Of course, with The Final Chapter being a huge financial success, the franchise was immediately resurrected with Part V: A New Beginning. To give Paramount some credit here, this film is an attempt (a lame one though) at taking the franchise in a new direction. The focus is on the teenage Tommy Jarvis as he enters a group home. Haunted by his past, it once again catches up with him, resulting in the deaths of pretty much everyone directly or indirectly involved with him. A demented copy cat is revealed and Tommy starts to wonder if the real Jason may still be out there. Despite A New Beginning’s obvious flaws and see through plot, it would be another successful installment of the series. As a matter of fact, the entire plot would be ripped off and renamed Scream and become an even wilder success years later.

After fan angst over the copycat Jason in A New Beginning, the franchise decided to get its camp on and make a surprisingly excellent film full of both goofiness and fear. Jason Lives, Friday the 13th Part VI for those keeping score, is one of the best looking films in the franchise. It’s dark, shot well, and as about as real as looking as any films made in the eighties. Armed with new music from Alice Cooper, the franchise wastes no time “jump starting” the original Jason Voorhees as the now adult Tommy Jarvis (played by yet another actor) digs up his grave to stab his rotting corpse just one more time. All I can say is that Dr. Frankenstein would be most proud. The slaying begins and once again Jarvis and Voorhees duke it out. The humor in this film though really makes it special. While some will inevitably say that this is the moment where the franchise got silly, I contend that that this is the film where the franchise recognized what it truly was. From here on out we’d get movies like the futuristic Jason X and the epic Jason Takes Manhattan, so there you go.
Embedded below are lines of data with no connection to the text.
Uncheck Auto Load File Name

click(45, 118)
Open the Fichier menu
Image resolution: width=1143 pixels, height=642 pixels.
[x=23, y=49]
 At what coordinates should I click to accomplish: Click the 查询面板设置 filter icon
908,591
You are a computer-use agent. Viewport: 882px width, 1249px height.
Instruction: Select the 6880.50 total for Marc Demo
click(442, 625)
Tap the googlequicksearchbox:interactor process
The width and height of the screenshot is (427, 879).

Overall these are well worth your time if you have never seen them. The Final Chapter and Jason Lives are easily top notch films both for their era and for their trendsetting ways. A New Beginning is even better than most of the other franchise films if the truth were told. So, if its blood and violence you want, Mr. Voorhees is happy to oblige yet again with these definitive editions of three of the franchises most successful films.